Start of Source information
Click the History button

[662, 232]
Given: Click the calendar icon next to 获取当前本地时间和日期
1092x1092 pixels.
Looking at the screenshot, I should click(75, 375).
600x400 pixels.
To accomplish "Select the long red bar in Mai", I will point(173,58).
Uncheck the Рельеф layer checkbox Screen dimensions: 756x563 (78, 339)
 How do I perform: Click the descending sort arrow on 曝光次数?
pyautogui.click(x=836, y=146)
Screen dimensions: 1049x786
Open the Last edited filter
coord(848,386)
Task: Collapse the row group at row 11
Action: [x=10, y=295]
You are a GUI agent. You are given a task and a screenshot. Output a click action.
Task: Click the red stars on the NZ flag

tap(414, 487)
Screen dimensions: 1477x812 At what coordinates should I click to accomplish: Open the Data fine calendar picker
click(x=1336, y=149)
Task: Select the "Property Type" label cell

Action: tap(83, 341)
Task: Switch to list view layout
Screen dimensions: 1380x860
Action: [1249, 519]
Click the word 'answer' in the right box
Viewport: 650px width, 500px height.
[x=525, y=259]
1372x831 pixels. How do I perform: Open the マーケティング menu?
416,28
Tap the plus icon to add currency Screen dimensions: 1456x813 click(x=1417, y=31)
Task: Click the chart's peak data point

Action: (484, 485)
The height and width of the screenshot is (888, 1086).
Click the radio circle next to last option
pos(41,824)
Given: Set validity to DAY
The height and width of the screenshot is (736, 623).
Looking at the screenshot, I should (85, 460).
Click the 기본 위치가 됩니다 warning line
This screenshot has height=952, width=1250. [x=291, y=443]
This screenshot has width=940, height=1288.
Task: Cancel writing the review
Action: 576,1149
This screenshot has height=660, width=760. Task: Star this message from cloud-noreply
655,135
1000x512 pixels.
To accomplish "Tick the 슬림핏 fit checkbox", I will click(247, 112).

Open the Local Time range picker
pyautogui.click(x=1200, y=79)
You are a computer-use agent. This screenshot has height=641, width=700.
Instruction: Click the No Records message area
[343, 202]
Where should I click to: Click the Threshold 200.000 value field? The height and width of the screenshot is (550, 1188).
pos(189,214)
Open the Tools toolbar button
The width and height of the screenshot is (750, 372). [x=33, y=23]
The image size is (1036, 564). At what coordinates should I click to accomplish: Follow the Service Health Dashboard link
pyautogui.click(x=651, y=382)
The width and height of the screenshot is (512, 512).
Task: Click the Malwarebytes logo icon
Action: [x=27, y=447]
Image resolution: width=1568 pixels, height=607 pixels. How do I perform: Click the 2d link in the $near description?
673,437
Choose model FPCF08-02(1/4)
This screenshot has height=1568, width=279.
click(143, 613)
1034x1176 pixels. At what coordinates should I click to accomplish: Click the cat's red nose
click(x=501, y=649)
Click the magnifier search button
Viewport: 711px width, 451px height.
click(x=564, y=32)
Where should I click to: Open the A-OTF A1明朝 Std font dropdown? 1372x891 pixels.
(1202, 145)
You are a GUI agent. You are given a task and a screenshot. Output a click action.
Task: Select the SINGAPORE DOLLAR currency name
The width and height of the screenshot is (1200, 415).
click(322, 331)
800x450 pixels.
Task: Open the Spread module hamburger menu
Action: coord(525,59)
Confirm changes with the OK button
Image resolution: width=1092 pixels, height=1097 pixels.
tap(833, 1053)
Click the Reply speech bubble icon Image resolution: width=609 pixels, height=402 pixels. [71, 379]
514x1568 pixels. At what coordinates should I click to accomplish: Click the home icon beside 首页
End of Source information
* Exercise prompt:
Out of the listing above, reproduce exactly the lines from the one with "Given: Click the" up to and including the one with "Given: Set validity to DAY".

* Reply to the exercise:
Given: Click the calendar icon next to 获取当前本地时间和日期
1092x1092 pixels.
Looking at the screenshot, I should click(75, 375).
600x400 pixels.
To accomplish "Select the long red bar in Mai", I will point(173,58).
Uncheck the Рельеф layer checkbox Screen dimensions: 756x563 (78, 339)
 How do I perform: Click the descending sort arrow on 曝光次数?
pyautogui.click(x=836, y=146)
Screen dimensions: 1049x786
Open the Last edited filter
coord(848,386)
Task: Collapse the row group at row 11
Action: [x=10, y=295]
You are a GUI agent. You are given a task and a screenshot. Output a click action.
Task: Click the red stars on the NZ flag

tap(414, 487)
Screen dimensions: 1477x812 At what coordinates should I click to accomplish: Open the Data fine calendar picker
click(x=1336, y=149)
Task: Select the "Property Type" label cell

Action: tap(83, 341)
Task: Switch to list view layout
Screen dimensions: 1380x860
Action: [1249, 519]
Click the word 'answer' in the right box
Viewport: 650px width, 500px height.
[x=525, y=259]
1372x831 pixels. How do I perform: Open the マーケティング menu?
416,28
Tap the plus icon to add currency Screen dimensions: 1456x813 click(x=1417, y=31)
Task: Click the chart's peak data point

Action: (484, 485)
The height and width of the screenshot is (888, 1086).
Click the radio circle next to last option
pos(41,824)
Given: Set validity to DAY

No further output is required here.